CORRELATION OF PLACENTAL LOCATION WITH DEVELOPMENT OF PREECLAMPSIA: A CROSS-SECTIONAL STUDY

Main Article Content

Dr. Preeti
Dr. Telen Thangkhojam Kom
Dr. Victor Khuman
Dr. Usharani Akoijam

Keywords

Preeclampsia, Placental Laterality, Central Placenta, Lateral Placenta, Ultrasonography, Maternal Outcome, Fetal Outcome.

Abstract

Preeclampsia is a multisystem hypertensive disorder arising after 20 weeks of gestation and remains a major contributor to maternal and perinatal morbidity and mortality. Abnormal placental implantation and impaired uteroplacental perfusion are central to its pathogenesis. Placental laterality detected by mid-trimester ultrasonography has emerged as a simple, non-invasive, and cost-effective screening marker for early identification of women at risk. This study was conducted to evaluate the correlation between placental location and the development of preeclampsia.


Methods: A cross-sectional study was conducted in the Department of Obstetrics and Gynaecology, RIMS, Imphal, from May 2023 to October 2024. A total of 362 pregnant women with singleton gestations beyond 20 weeks were enrolled using convenience sampling. Women with chronic hypertension, renal disease, diabetes, cardiovascular disorders, epilepsy, vascular disease, or coagulopathies were excluded. Placental location at 18–24 weeks was retrieved from ultrasound reports and classified as central or lateral. Maternal blood pressure, laboratory parameters, and obstetric outcomes were recorded. Data were analyzed using SPSS v26, applying descriptive statistics and Chi-square tests, with p < 0.05 considered significant.

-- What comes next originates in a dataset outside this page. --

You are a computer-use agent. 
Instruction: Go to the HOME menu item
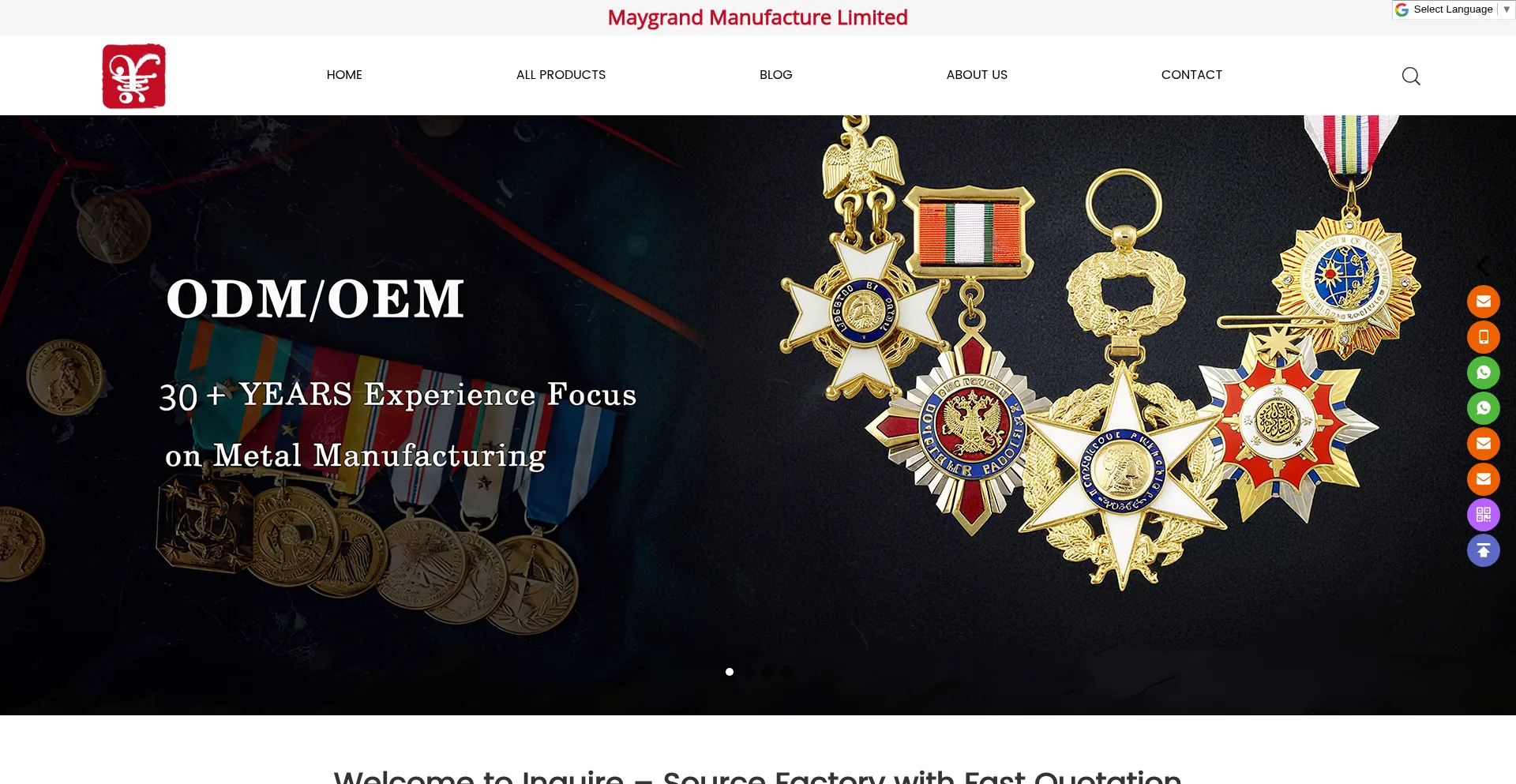[x=344, y=75]
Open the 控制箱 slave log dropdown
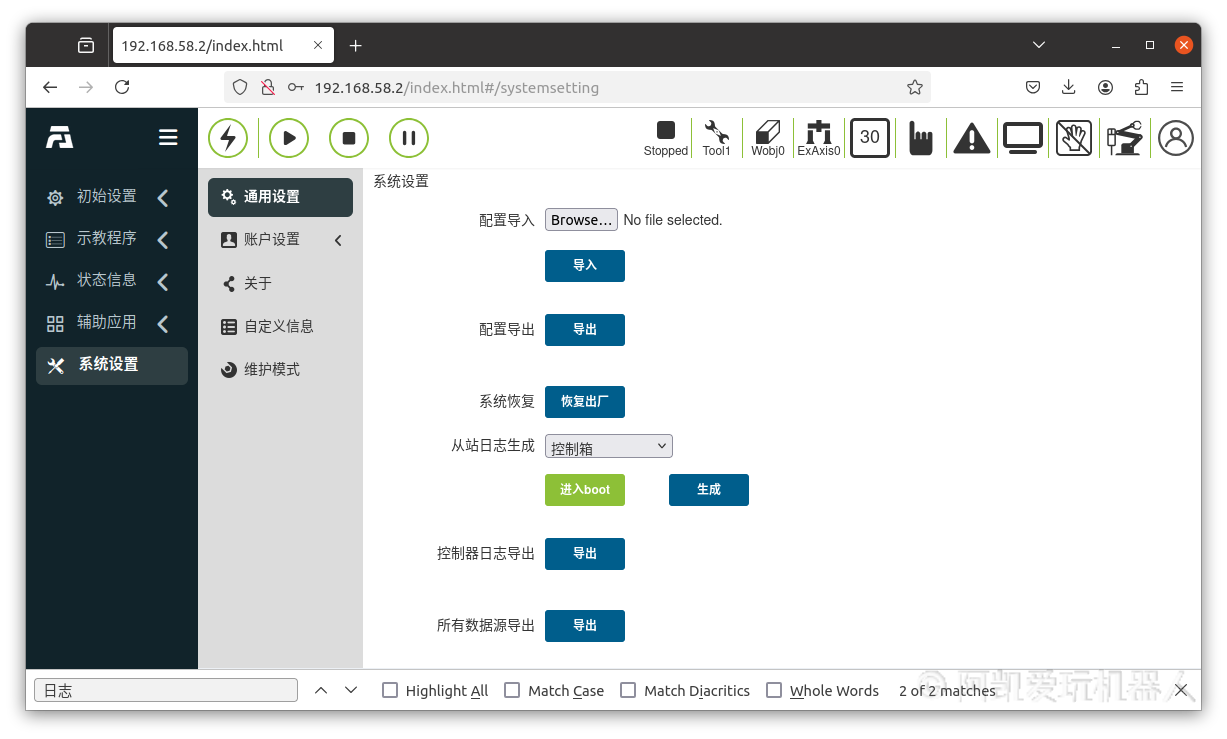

Results: Among 362 participants, the placenta was centrally located in 57.7% and laterally in 42.3%. Overall, 25.1% developed preeclampsia. The incidence of preeclampsia was significantly higher in women with a lateral placenta (31.4%) compared to a central placenta (20.6%) (p = 0.019). Lateral placentation was also associated with adverse maternal and fetal outcomes: increased rates of cesarean delivery (48%), low birth weight (28.8%), IUGR (32%), NICU admission (23.6%), and stillbirth (4.6%). These outcomes were significantly higher compared to centrally located placenta (p < 0.05 across parameters).


Conclusion: Placental laterality at 18–24 weeks is significantly associated with the development of preeclampsia and poorer perinatal outcomes. Early identification of lateral placenta can aid in risk stratification, closer surveillance, and timely interventions to reduce morbidity.